__STATED GOAL__
Set out every line of the records below as a Markdown table with the columns "Row" and "Line", numbering each row and leaving out blank lines.
..........
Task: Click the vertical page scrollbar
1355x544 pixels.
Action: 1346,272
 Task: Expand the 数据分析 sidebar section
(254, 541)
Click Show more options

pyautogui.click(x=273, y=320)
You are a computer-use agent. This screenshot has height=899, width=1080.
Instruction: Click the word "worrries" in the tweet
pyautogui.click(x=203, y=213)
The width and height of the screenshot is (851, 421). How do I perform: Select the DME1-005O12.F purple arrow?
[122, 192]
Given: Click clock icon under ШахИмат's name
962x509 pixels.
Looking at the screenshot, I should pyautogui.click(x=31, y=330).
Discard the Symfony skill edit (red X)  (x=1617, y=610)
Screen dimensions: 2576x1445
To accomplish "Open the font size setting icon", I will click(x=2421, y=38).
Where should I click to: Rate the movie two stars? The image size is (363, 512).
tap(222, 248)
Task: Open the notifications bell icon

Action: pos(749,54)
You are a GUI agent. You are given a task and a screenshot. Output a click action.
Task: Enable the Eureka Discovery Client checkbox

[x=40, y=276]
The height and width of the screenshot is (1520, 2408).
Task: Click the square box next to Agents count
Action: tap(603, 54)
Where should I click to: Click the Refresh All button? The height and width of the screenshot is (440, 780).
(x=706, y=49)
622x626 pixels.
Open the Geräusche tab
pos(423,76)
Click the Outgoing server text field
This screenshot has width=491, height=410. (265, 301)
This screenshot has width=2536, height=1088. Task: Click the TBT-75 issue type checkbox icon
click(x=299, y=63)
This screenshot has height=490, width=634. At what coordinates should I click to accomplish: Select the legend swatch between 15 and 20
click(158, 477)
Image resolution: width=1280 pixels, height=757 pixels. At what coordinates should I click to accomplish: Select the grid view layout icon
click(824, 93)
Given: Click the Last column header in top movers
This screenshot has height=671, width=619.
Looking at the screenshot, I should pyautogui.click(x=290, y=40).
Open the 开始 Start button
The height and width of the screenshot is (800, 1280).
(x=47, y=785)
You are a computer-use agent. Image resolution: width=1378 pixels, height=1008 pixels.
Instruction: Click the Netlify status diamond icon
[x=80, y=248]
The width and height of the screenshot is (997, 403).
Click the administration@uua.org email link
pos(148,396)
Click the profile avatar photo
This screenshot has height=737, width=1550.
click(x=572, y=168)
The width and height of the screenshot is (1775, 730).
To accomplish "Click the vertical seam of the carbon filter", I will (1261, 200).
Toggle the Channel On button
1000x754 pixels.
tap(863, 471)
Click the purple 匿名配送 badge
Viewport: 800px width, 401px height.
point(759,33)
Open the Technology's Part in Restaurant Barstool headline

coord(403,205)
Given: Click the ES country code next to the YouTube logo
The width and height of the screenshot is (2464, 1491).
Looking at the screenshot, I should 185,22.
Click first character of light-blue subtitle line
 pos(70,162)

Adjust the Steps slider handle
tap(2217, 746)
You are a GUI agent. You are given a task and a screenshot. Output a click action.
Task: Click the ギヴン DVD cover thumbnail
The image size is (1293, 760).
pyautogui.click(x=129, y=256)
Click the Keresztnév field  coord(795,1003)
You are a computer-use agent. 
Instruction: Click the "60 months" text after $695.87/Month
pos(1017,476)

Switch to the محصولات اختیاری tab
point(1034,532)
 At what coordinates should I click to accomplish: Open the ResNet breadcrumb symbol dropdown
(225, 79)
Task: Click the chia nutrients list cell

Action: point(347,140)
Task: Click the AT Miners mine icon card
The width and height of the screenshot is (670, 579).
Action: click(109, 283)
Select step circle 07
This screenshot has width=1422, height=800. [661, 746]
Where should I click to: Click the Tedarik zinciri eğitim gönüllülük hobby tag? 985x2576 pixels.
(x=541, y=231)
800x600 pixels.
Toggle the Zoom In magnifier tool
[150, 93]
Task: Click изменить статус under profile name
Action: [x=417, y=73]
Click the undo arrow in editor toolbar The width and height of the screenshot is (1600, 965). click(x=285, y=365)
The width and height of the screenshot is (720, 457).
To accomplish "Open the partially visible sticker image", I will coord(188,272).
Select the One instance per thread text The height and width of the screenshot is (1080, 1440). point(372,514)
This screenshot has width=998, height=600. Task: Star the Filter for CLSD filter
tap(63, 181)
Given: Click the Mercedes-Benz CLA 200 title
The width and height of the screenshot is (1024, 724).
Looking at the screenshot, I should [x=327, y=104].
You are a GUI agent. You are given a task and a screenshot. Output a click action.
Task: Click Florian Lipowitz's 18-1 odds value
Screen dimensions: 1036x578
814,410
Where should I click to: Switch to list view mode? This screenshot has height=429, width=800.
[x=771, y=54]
..........
__THE ANSWER__
| Row | Line |
|---|---|
| 1 | Task: Click the vertical page scrollbar |
| 2 | 1355x544 pixels. |
| 3 | Action: 1346,272 |
| 4 |  Task: Expand the 数据分析 sidebar section |
| 5 | (254, 541) |
| 6 | Click Show more options |
| 7 | pyautogui.click(x=273, y=320) |
| 8 | You are a computer-use agent. This screenshot has height=899, width=1080. |
| 9 | Instruction: Click the word "worrries" in the tweet |
| 10 | pyautogui.click(x=203, y=213) |
| 11 | The width and height of the screenshot is (851, 421). How do I perform: Select the DME1-005O12.F purple arrow? |
| 12 | [122, 192] |
| 13 | Given: Click clock icon under ШахИмат's name |
| 14 | 962x509 pixels. |
| 15 | Looking at the screenshot, I should pyautogui.click(x=31, y=330). |
| 16 | Discard the Symfony skill edit (red X)  (x=1617, y=610) |
| 17 | Screen dimensions: 2576x1445 |
| 18 | To accomplish "Open the font size setting icon", I will click(x=2421, y=38). |
| 19 | Where should I click to: Rate the movie two stars? The image size is (363, 512). |
| 20 | tap(222, 248) |
| 21 | Task: Open the notifications bell icon |
| 22 | Action: pos(749,54) |
| 23 | You are a GUI agent. You are given a task and a screenshot. Output a click action. |
| 24 | Task: Enable the Eureka Discovery Client checkbox |
| 25 | [x=40, y=276] |
| 26 | The height and width of the screenshot is (1520, 2408). |
| 27 | Task: Click the square box next to Agents count |
| 28 | Action: tap(603, 54) |
| 29 | Where should I click to: Click the Refresh All button? The height and width of the screenshot is (440, 780). |
| 30 | (x=706, y=49) |
| 31 | 622x626 pixels. |
| 32 | Open the Geräusche tab |
| 33 | pos(423,76) |
| 34 | Click the Outgoing server text field |
| 35 | This screenshot has width=491, height=410. (265, 301) |
| 36 | This screenshot has width=2536, height=1088. Task: Click the TBT-75 issue type checkbox icon |
| 37 | click(x=299, y=63) |
| 38 | This screenshot has height=490, width=634. At what coordinates should I click to accomplish: Select the legend swatch between 15 and 20 |
| 39 | click(158, 477) |
| 40 | Image resolution: width=1280 pixels, height=757 pixels. At what coordinates should I click to accomplish: Select the grid view layout icon |
| 41 | click(824, 93) |
| 42 | Given: Click the Last column header in top movers |
| 43 | This screenshot has height=671, width=619. |
| 44 | Looking at the screenshot, I should pyautogui.click(x=290, y=40). |
| 45 | Open the 开始 Start button |
| 46 | The height and width of the screenshot is (800, 1280). |
| 47 | (x=47, y=785) |
| 48 | You are a computer-use agent. Image resolution: width=1378 pixels, height=1008 pixels. |
| 49 | Instruction: Click the Netlify status diamond icon |
| 50 | [x=80, y=248] |
| 51 | The width and height of the screenshot is (997, 403). |
| 52 | Click the administration@uua.org email link |
| 53 | pos(148,396) |
| 54 | Click the profile avatar photo |
| 55 | This screenshot has height=737, width=1550. |
| 56 | click(x=572, y=168) |
| 57 | The width and height of the screenshot is (1775, 730). |
| 58 | To accomplish "Click the vertical seam of the carbon filter", I will (1261, 200). |
| 59 | Toggle the Channel On button |
| 60 | 1000x754 pixels. |
| 61 | tap(863, 471) |
| 62 | Click the purple 匿名配送 badge |
| 63 | Viewport: 800px width, 401px height. |
| 64 | point(759,33) |
| 65 | Open the Technology's Part in Restaurant Barstool headline |
| 66 | coord(403,205) |
| 67 | Given: Click the ES country code next to the YouTube logo |
| 68 | The width and height of the screenshot is (2464, 1491). |
| 69 | Looking at the screenshot, I should 185,22. |
| 70 | Click first character of light-blue subtitle line |
| 71 |  pos(70,162) |
| 72 | Adjust the Steps slider handle |
| 73 | tap(2217, 746) |
| 74 | You are a GUI agent. You are given a task and a screenshot. Output a click action. |
| 75 | Task: Click the ギヴン DVD cover thumbnail |
| 76 | The image size is (1293, 760). |
| 77 | pyautogui.click(x=129, y=256) |
| 78 | Click the Keresztnév field  coord(795,1003) |
| 79 | You are a computer-use agent.  |
| 80 | Instruction: Click the "60 months" text after $695.87/Month |
| 81 | pos(1017,476) |
| 82 | Switch to the محصولات اختیاری tab |
| 83 | point(1034,532) |
| 84 |  At what coordinates should I click to accomplish: Open the ResNet breadcrumb symbol dropdown |
| 85 | (225, 79) |
| 86 | Task: Click the chia nutrients list cell |
| 87 | Action: point(347,140) |
| 88 | Task: Click the AT Miners mine icon card |
| 89 | The width and height of the screenshot is (670, 579). |
| 90 | Action: click(109, 283) |
| 91 | Select step circle 07 |
| 92 | This screenshot has width=1422, height=800. [661, 746] |
| 93 | Where should I click to: Click the Tedarik zinciri eğitim gönüllülük hobby tag? 985x2576 pixels. |
| 94 | (x=541, y=231) |
| 95 | 800x600 pixels. |
| 96 | Toggle the Zoom In magnifier tool |
| 97 | [150, 93] |
| 98 | Task: Click изменить статус under profile name |
| 99 | Action: [x=417, y=73] |
| 100 | Click the undo arrow in editor toolbar The width and height of the screenshot is (1600, 965). click(x=285, y=365) |
| 101 | The width and height of the screenshot is (720, 457). |
| 102 | To accomplish "Open the partially visible sticker image", I will coord(188,272). |
| 103 | Select the One instance per thread text The height and width of the screenshot is (1080, 1440). point(372,514) |
| 104 | This screenshot has width=998, height=600. Task: Star the Filter for CLSD filter |
| 105 | tap(63, 181) |
| 106 | Given: Click the Mercedes-Benz CLA 200 title |
| 107 | The width and height of the screenshot is (1024, 724). |
| 108 | Looking at the screenshot, I should [x=327, y=104]. |
| 109 | You are a GUI agent. You are given a task and a screenshot. Output a click action. |
| 110 | Task: Click Florian Lipowitz's 18-1 odds value |
| 111 | Screen dimensions: 1036x578 |
| 112 | 814,410 |
| 113 | Where should I click to: Switch to list view mode? This screenshot has height=429, width=800. |
| 114 | [x=771, y=54] |